Ce séditieux et nécessaire esprit d’indépendance, signe d’une tout aussi appréciable âme rebelle, ce grand écrivain du XIXe siècle que fut Jules Barbey d’Aurevilly l’explique particulièrement bien, tout en finesse et nuance, dans le superbe tableau qu’il brossa, en son petit mais historique essai sur le dandysme, de Lord Brummell, alors surnommé, tout à la fois, le « prince des dandys », l’ « arbitre de l’élégance » et « Beau Brummell » : « Ce qui fait le Dandy, c’est l’indépendance. Autrement, il y aurait une législation du Dandysme, et il n’y en a pas. »1, y stipule-t-il.
Il ajoute, y conférant par la même occasion une définition aussi pertinente qu’originale du dandy : « Tout Dandy est un oseur, mais un oseur qui a du tact, qui s’arrête à temps et qui trouve, entre l’originalité et l’excentricité, le fameux point d’intersection de Pascal. »2.
Puis il conclut : « Ainsi, une des conséquences du Dandysme, un de ses principaux caractères (…) est-il de produire toujours l’imprévu, ce à quoi l’esprit accoutumé au joug des règles ne peut pas s’attendre en bonne logique. (…). C’est une révolution individuelle contre l’ordre établi, quelquefois contre nature (…) Le Dandysme, (…) se joue de la règle et pourtant la respecte encore. Il en souffre et s’en venge tout en la subissant ; il s’en réclame quand il y échappe ; il la domine et en est dominé tour à tour : double muable caractère ! Pour ce jeu, il faut avoir à son service toutes les souplesses qui font la grâce, comme les nuances du prisme forment l’opale, en se réunissant. C’était là ce qu’avait Brummell. Il avait la grâce comme le ciel la donne et comme souvent les compressions sociales la faussent. Mais enfin il l’avait, et par-là il répondait aux besoins de caprice des sociétés ennuyées et trop durement ployées sous les strictes rigueurs de la convenance. Il était la preuve de cette vérité (…) : c’est que si l’on coupe les ailes à la Fantaisie, elles repoussent plus longues de moitié »3.
De fait : « cette révolution individuelle contre l’ordre établi », cette très subtile manière de se « jouer de la règle tout en la respectant encore », cette encore plus adroite façon de « s’en venger tout en la subissant » et de « la dominer en étant dominé tour à tour », c’est là l’immense et rare privilège dont peut se targuer aujourd’hui, tel ce « double muable caractère » qu’incarna jadis le beau Brummell, la belle Valérie !

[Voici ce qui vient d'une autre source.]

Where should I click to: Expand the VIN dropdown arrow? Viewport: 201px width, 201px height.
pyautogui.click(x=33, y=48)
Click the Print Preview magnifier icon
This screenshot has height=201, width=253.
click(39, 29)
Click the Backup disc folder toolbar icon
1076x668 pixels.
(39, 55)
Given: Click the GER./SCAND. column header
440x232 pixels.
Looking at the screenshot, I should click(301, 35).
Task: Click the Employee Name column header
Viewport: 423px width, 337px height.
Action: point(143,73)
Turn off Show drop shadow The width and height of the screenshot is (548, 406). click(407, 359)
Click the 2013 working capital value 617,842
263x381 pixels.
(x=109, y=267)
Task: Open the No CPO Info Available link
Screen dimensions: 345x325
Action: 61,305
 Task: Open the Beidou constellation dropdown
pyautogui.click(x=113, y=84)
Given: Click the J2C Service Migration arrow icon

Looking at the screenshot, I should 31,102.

Cette éminente femme dandy des temps modernes, magnifiquement insolente avec ses tweets impromptus qui font jaser jusqu’aux plus mauvaises langues du Palais Bourbon, affolent les cerveaux les plus compassés de la République et font trembler jusqu’aux ors de l’Elysée, n’a pas seulement, pour elle, le poids des mots et le choc des photos, comme ont pu ironiser certains balourds rompus à la médisance. Elle a surtout, comme tout authentique dandy, même lorsqu’il s’ignore, l’étoffe, alliée au panache, des vrais héros : courageux et solitaires, insoumis même dans l’adversité et indomptables même sous la contrainte.
C’est là, du reste, la plus profonde et juste des définitions que l’on ait jamais donnée du dandysme : « le dandysme est le dernier éclat d’héroïsme dans les décadences »4, établit le grand Baudelaire, maudit d’entre les maudits et impie parmi les impies, dans une critique d’art ayant pour emblématique titre Le Peintre de la vie moderne.
Certes serait-il exagéré, et même inexact, de dire que la France contemporaine vit aujourd’hui, malgré son conformisme ambiant et son moral en berne, une époque de décadence. Elle vient même de prouver, avec l’élection de François Hollande à la tête de l’Etat, exactement le contraire : l’alternance politique, voire idéologique, est un indubitable signe de bonne santé sociale et d’équilibre démocratique. Mais, enfin, la France serait-elle donc devenue à ce point provinciale, « bon chic bon genre » et petite-bourgeoise, que même Ségolène, femme pourtant réputée émancipée, ne comprendrait pas combien Valérie, ainsi parée de la race des seigneurs, s’avère… royale ?
Il n’est pas d’ordre qui tienne, ni de diktat qui vaille, pas même émanant du parti de la personne avec laquelle on partage sa vie, face à un dandy pour qui l’existence tout entière consiste à se poser en s’opposant, pour mieux s’imposer : question d’exigence intellectuelle plus encore qu’esthétique.
On appelle cela le style.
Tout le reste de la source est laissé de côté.